第3話 その仲間たち

「遅かったじゃないか、マサヨシ。君が寝坊なんて珍しいな」

 宿屋の食堂に入ると、既に席に座っていた騎士リリアが声をかけてくる。

 長い金髪を後頭部で結って、後ろに流している。いわゆるポニーテールというやつだろう。整った顔立ちと強い意思を秘めた青い瞳は、可愛らしさよりも凛々しさを感じさせ、いかにも騎士然とした雰囲気だ。

 普段は重い鎧を着ているが、宿屋ではインナーに上着を羽織った格好をしており、上着から覗く彼女のスレンダーなボディラインは、なかなかに見応えがある。

「昨日、遅くまで本を読んでいたんだ。魔王に関する文献をちょっとね」

 この言い訳は真実だ。勇者マサヨシはくそマジメたったみたいで、昨夜、本当にそれを読んでいた。

 いつもならそれでも寝坊なんてしなかったんだが……まあ俺は寝たい時に眠る自由人だからな、仕方がない。

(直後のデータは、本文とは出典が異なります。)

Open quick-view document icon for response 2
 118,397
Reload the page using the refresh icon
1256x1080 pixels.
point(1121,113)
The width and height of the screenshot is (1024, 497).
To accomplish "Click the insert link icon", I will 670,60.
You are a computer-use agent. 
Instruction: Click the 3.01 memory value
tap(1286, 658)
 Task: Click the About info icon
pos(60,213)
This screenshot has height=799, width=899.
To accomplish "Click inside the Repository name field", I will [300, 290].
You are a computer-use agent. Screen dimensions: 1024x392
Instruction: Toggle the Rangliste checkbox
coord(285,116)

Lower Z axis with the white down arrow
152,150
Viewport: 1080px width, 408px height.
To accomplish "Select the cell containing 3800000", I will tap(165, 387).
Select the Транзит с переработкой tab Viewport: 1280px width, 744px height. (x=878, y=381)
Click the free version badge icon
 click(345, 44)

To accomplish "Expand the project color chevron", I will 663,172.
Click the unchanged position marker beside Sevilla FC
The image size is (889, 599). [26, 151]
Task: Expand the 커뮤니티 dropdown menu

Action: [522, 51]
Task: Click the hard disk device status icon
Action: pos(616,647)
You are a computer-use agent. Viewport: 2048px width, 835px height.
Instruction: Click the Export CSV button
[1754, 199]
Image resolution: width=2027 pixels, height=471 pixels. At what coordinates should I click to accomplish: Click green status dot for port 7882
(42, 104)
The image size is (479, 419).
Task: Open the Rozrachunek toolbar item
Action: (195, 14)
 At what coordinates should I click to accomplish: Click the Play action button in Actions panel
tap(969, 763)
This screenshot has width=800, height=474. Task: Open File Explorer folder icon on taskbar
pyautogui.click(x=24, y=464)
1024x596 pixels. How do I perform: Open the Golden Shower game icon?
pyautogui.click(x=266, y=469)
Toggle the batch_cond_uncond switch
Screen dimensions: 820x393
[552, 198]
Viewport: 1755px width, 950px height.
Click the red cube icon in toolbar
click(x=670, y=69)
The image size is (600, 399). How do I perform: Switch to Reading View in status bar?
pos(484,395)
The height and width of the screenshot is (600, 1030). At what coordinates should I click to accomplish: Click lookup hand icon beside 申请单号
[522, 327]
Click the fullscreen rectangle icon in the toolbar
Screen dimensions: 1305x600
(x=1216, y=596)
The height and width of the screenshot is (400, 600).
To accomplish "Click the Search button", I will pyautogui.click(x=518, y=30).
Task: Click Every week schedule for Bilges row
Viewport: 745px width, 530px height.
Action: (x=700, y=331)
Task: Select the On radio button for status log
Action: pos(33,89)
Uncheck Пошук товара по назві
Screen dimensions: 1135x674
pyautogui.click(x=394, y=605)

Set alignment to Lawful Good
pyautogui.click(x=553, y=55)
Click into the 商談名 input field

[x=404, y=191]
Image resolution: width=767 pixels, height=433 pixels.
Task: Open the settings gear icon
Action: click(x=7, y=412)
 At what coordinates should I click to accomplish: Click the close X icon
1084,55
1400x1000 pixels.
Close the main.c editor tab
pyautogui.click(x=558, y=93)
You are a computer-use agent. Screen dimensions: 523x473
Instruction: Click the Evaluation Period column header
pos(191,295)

「そうだったのか。勇者としての自覚がしっかりと芽生えてきているようだな」

 リリアはうんうんと頷きながら感心している。ちょっと上から目線な感じだが、まあいかにも女騎士って感じで、これはこれでアリだな。

「あら、マサヨシ様は歴とした勇者ですわよ?」

 その言葉と一緒に、背後から手が伸びてきて、俺は何者かに抱きしめられる。

「わ、わわ」

 柔らかな感触が俺の後頭部に押し付けられる。やばい。この感触は、色々とやばい。

「ふふ、こんなに小さくて可愛らしいけれど、神に選ばれし勇者なんですものね」

 その声と柔らかな感触だけで、背後にいるのが誰なのかわかる。

 彼女は魔術師のイーリス。腰まで伸ばした燃えるような赤髪と、その暴力的な肉体が印象的な美女だ。

 とろんとした目つきをしながら、少し間延びしたような口調で喋るので、いつも独特な雰囲気を醸し出している。

「ちょっと、イーリス! マサヨシが固まってるから、離してあげなよ」

 先ほど俺を起こしてくれた銀髪の美少女リトが、拘束されていて俺を引き離してくれた。

 リトは僧侶だ。神への信仰心を力に変えて奇跡を起こし、人を癒したり魔を退けたりする事ができる。

「ありがとう、リト。イーリスのスキンシップには、まだ慣れないな」

 そう言って俺は苦笑する。自慢じゃないが俺は前世で死ぬまで純潔を守り通した男だ。いきなり背後からナイスバディな美女に抱きしめられて、上手く立ち回れるわけがない。 

 ちなみにリトは、俺の腕を抱えるようにして助けてくれたので、現在、彼女の慎ましやかな胸が俺の腕に当たって……。

(いない、だと?)

 その事実に驚きつつも、俺は言いようのない多幸感を覚えていた。

 すぐ近くに美しい女たちがいて、ちょっと良い匂いがしてくる現状は、とても良い感じだ。

 騎士リリア、魔術師イーリス、僧侶リト。

 それぞれに個性豊かな彼女たちが俺のパーティメンバーであり、将来の嫁なのだと思うと、胸が高鳴ってくる。